(Task brief):
Reproduce exactly, and only, the lines of the material below running from the line bearing "Task: Click the bold" through the line bearing "Tap Chrome browser value in 2:46 AM entry". Leave any pictures out.

(Exercise data):
#####
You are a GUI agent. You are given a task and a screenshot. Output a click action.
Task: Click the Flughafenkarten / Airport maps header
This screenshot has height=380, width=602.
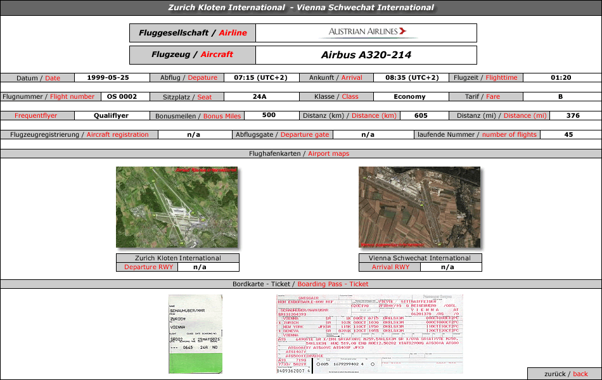point(299,153)
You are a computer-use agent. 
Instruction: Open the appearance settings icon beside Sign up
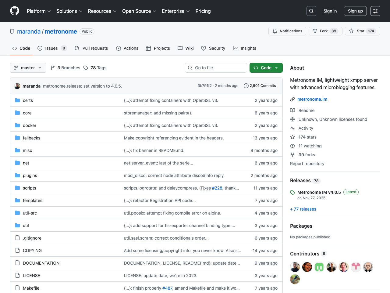pyautogui.click(x=375, y=11)
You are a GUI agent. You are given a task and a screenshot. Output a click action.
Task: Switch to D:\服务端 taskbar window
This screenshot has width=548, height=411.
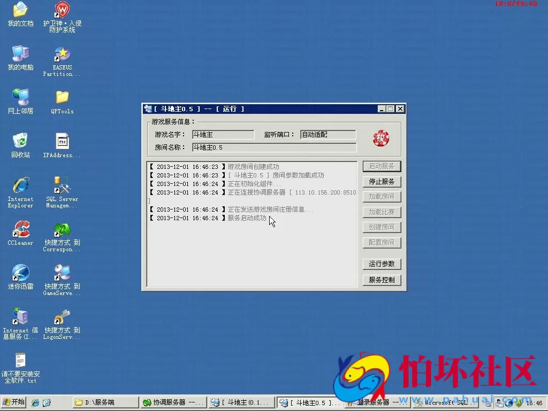pyautogui.click(x=104, y=402)
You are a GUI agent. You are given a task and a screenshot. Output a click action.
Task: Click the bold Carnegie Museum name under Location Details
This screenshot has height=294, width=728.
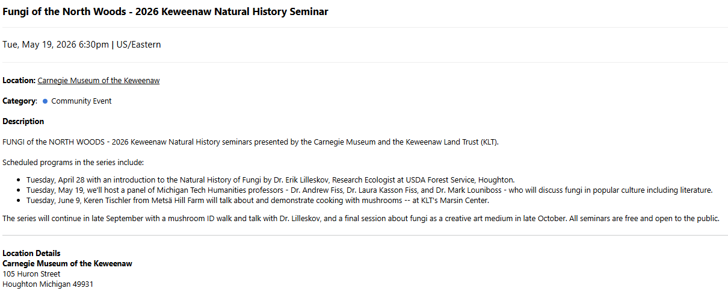click(67, 264)
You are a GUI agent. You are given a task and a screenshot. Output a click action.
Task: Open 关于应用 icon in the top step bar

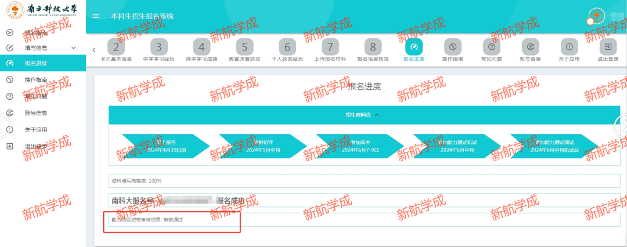coord(569,48)
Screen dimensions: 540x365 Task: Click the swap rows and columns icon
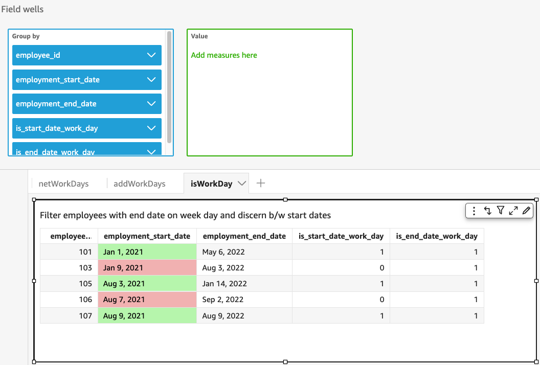[x=487, y=211]
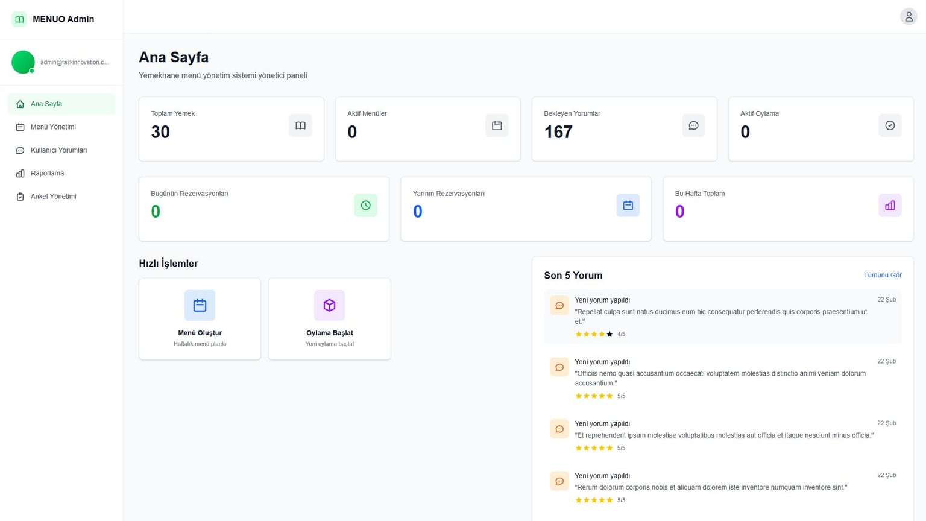
Task: Click the Toplam Yemek book icon
Action: (x=300, y=125)
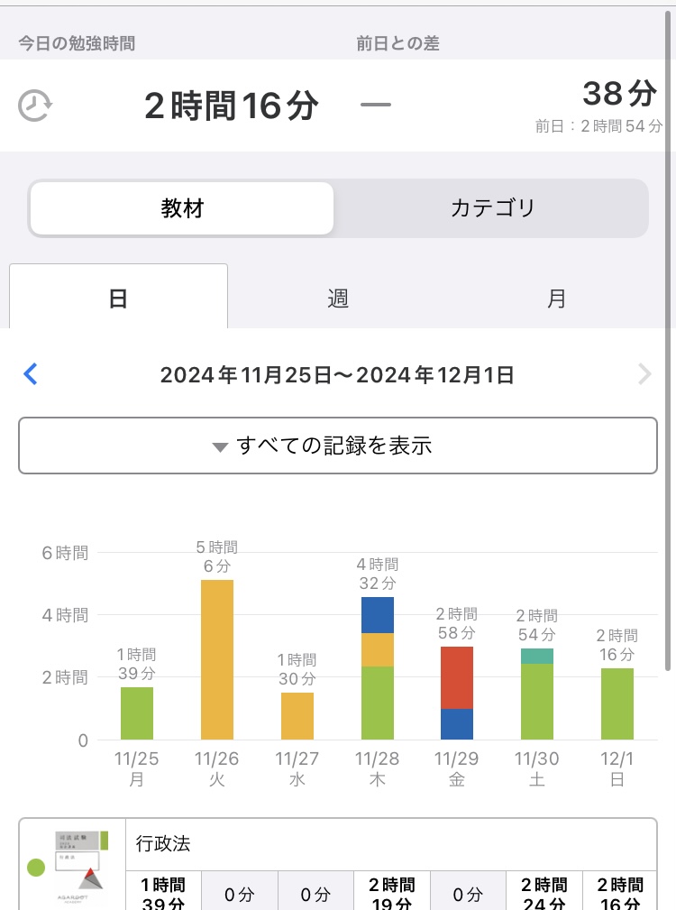Open the 日 tab

[x=118, y=298]
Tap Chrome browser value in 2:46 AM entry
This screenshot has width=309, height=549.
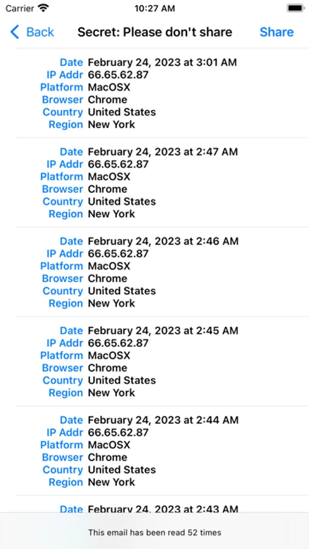[x=107, y=278]
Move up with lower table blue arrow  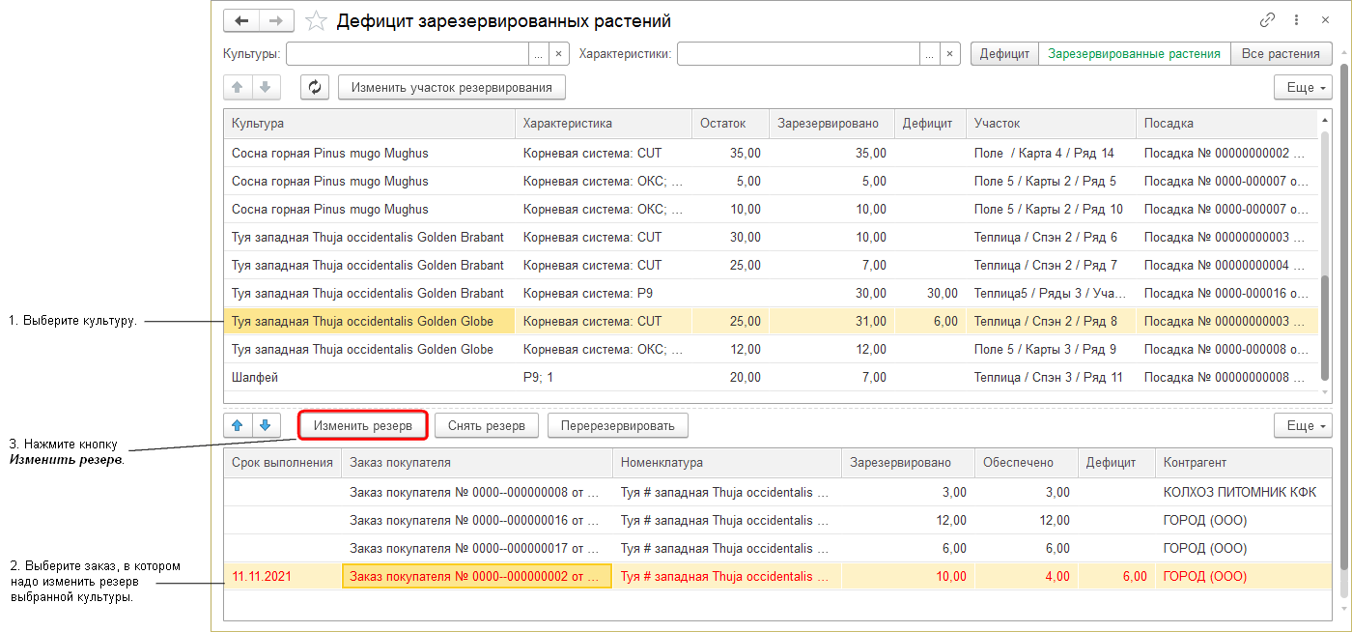pyautogui.click(x=238, y=425)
#####
(Solution to this problem):
Task: Click the bold Carnegie Museum name under Location Details
This screenshot has height=294, width=728.
click(67, 264)
You are a GUI agent. You are given a task and a screenshot. Output a click action.
Task: Open 关于应用 icon in the top step bar

coord(569,48)
Screen dimensions: 540x365 Task: Click the swap rows and columns icon
[x=487, y=211]
Task: Click the Toplam Yemek book icon
Action: (x=300, y=125)
Open the 日 tab

[x=118, y=298]
Tap Chrome browser value in 2:46 AM entry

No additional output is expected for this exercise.